I remember a song from when I was a kid called "This Aint Dallas" by Hank Williams Jr. The song is written from the perspective of a husband coming down on his wife for wanting to live like the folks on TV shows like Dallas or Dynasty. The song was kind of funny back then, though I doubt I could stomach it today. But the song makes a good point. We have to live in reality, not in the TV world. (It's kind of ironic that folks would rather watch "reality" on TV now than the made up TV world, but that's a thought for another time and place.)
As I look at the real world all around me, I can't help but be brought to the brink of despair. There is so much evil in the world. There is so much evil in my own heart. There is so much evil in the hearts of my friends. In the course of living out our lives, we can't seem to help making messes. Some of the messes we make are small and easy to clean up. Maybe we get caught doing something we aren't supposed to. Maybe we neglect something we shouldn't have. A simple repentance and perhaps restitution, and the mess disappears. Other messes are huge and require a lot of time and effort to repair. Maybe we make a series of bad decisions that puts us in a tremendous hole. Climbing out may require drastic measures. Then there are those messes that seem like, or are irreparable in this life. Sometimes we do things that we will regret for the rest of our lives in some way. Maybe one night of fun results in a life-shortening disease, or a divorce.
Thinking about the messes of life can indeed be discouraging, especially if we're right in the middle of one. When we make a mess, our first instinct is usually to clean it up quickly and completely. It can be downright miserable to have to face a mess every day that we can't clean up no matter how hard we try. Who wants to live in their messes? But sometimes we're forced to.
That's when the text above comes into sharp focus. Hank Williams Jr. might say it like this, "This aint Heaven." This is the realm where we are still allowed to run rampant with our own sinfulness, sickness, foolishness, and enslavements. This is the realm where those sins, sicknesses, bad decisions and idols thrash the living daylight out of us. When King David sinned with Bathsheba, he made a mess that couldn't be cleaned up in this life. The man after God's own heart, writer of the most sublime words of worship, made a mess that would cost him his family, his peace, his health, and his reputation. But the one thing it wouldn't cost him was his eternity. His eternity was in the hands of God. David was forced to live with his mess here on earth, and suffer the consequences of his idolatry. But this aint Heaven.

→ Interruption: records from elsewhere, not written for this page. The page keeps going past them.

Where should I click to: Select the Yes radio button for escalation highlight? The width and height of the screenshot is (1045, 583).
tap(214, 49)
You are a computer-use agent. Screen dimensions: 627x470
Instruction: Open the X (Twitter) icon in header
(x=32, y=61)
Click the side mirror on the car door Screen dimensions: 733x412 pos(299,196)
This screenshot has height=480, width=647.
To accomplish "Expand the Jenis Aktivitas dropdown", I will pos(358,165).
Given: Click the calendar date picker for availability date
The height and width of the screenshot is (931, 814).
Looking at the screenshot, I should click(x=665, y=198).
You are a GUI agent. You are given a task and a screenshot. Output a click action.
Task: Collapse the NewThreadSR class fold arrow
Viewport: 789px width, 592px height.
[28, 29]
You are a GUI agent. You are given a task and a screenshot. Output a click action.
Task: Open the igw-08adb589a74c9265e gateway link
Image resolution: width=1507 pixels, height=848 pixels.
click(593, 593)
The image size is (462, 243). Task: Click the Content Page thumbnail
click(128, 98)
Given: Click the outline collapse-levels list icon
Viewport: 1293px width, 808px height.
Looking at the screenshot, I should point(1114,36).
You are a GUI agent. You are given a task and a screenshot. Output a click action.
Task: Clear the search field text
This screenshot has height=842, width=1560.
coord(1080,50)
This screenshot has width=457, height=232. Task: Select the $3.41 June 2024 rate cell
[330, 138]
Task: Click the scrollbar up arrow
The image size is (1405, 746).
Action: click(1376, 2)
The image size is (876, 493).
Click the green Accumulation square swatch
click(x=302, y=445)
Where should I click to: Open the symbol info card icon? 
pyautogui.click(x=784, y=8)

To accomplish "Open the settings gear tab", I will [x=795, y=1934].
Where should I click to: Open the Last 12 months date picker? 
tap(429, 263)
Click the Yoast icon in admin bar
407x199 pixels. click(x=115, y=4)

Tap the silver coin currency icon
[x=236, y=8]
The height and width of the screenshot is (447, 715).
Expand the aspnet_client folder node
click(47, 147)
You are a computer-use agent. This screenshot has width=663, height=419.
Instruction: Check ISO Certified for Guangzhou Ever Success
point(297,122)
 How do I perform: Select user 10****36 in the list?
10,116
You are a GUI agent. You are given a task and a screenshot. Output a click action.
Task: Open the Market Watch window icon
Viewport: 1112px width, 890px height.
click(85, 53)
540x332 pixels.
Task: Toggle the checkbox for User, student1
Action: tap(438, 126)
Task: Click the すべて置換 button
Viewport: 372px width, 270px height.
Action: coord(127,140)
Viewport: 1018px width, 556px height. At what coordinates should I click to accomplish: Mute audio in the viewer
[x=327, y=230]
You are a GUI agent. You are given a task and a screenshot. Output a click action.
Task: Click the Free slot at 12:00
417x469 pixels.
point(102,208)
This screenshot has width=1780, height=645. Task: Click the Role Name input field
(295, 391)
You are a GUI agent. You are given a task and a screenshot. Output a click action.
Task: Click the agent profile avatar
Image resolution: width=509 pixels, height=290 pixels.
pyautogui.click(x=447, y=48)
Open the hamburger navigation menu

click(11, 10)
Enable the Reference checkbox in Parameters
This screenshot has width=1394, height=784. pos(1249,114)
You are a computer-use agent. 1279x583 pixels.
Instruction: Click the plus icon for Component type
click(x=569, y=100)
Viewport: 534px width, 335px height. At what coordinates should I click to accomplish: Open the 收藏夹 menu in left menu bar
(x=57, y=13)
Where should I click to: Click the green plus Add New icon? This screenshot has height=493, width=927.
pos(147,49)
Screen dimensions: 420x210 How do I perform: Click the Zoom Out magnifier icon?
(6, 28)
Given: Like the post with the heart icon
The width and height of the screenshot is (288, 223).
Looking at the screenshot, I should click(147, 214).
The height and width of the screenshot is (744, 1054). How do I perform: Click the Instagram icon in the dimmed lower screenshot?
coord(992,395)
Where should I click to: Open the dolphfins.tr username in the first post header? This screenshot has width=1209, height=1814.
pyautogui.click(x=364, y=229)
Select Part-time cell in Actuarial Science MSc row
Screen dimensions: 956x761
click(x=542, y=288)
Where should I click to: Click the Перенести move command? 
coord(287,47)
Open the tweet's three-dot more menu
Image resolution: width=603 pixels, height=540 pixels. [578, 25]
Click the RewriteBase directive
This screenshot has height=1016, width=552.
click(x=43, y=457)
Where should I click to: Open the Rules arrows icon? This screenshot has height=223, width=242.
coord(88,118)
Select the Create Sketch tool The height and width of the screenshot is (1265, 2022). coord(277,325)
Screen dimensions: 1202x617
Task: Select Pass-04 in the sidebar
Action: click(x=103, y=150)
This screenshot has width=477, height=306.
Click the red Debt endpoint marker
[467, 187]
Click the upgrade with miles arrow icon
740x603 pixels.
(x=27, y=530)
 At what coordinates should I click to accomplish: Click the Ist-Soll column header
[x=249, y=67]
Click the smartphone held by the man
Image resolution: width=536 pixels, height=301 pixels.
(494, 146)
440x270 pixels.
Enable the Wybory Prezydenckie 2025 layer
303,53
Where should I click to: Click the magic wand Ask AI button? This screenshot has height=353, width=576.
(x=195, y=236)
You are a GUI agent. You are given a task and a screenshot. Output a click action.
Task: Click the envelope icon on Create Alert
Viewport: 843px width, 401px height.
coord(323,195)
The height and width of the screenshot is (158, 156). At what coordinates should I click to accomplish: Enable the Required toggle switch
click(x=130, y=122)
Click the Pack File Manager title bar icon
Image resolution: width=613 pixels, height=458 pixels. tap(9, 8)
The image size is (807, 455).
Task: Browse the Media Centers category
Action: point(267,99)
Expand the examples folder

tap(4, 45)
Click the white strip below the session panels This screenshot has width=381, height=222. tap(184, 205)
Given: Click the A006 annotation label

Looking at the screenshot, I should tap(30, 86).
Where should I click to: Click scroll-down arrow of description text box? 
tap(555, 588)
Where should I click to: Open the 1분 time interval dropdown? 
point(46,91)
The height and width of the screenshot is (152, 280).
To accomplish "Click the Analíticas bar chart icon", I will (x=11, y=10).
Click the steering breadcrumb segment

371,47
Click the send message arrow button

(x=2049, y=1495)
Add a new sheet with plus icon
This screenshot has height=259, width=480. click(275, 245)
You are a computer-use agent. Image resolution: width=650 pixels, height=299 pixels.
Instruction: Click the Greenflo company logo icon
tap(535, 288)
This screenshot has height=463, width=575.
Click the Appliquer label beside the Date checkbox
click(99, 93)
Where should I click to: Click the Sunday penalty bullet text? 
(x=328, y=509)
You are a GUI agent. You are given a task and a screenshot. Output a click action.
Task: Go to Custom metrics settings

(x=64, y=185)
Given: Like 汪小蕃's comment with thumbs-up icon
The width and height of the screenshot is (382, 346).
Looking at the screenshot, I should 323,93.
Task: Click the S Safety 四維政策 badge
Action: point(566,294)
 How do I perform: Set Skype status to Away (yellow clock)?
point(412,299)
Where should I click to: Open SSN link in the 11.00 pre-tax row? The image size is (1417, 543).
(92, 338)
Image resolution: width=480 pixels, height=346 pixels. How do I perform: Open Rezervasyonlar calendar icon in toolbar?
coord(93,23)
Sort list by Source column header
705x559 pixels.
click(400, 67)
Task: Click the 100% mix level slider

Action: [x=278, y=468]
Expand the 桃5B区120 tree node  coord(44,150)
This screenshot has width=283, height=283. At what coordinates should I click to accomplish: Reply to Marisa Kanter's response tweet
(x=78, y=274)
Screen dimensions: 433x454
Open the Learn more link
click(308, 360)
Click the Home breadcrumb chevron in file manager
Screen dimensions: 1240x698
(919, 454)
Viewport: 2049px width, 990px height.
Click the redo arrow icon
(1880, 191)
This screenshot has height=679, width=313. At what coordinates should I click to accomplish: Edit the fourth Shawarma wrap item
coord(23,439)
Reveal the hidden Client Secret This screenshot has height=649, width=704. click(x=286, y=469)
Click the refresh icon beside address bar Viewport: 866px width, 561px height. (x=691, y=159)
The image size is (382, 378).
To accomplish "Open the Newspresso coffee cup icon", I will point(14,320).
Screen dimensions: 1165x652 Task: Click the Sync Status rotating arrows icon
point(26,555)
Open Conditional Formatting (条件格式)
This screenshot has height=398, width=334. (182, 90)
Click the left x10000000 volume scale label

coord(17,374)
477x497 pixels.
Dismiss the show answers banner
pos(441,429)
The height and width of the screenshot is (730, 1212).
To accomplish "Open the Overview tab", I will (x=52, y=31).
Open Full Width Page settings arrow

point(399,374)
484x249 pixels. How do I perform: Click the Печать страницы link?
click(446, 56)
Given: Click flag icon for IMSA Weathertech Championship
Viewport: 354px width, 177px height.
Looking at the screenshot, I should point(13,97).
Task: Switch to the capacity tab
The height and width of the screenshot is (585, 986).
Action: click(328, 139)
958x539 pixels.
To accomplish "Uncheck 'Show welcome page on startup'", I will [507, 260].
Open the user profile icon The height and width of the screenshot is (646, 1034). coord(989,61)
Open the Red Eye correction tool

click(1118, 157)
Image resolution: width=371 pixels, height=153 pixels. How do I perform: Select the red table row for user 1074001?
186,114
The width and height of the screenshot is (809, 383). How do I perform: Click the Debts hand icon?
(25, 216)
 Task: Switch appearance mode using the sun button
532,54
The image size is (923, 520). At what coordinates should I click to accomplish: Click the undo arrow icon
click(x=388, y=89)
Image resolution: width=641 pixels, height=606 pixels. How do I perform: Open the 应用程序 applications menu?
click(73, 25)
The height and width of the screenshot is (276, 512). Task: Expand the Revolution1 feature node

There will come a day when David, along with all those who belong to Jesus Christ will see firsthand what John saw - the holy city, new Jerusalem, coming down out of heaven from God, prepared as a bride adorned for her husband. On that day God himself will wipe away tears and pain and death and mourning. Why? Because this former order of things, in which man is left to make his messes, will be completely redeemed and re-created. Heaven is the place where big messes are cleaned up alongside the small ones.
While we wait for that blessed day, let us rest on Jesus, the author and perfecter of our faith, when we continue to make messes we find difficult to clean up. For God's good purposes, he has chosen to leave us here in the filth for a time, rather than take us immediately to Heaven. So we can strive all we can to live like we're there. But when we mess up, we must immediately realize "This aint Heaven."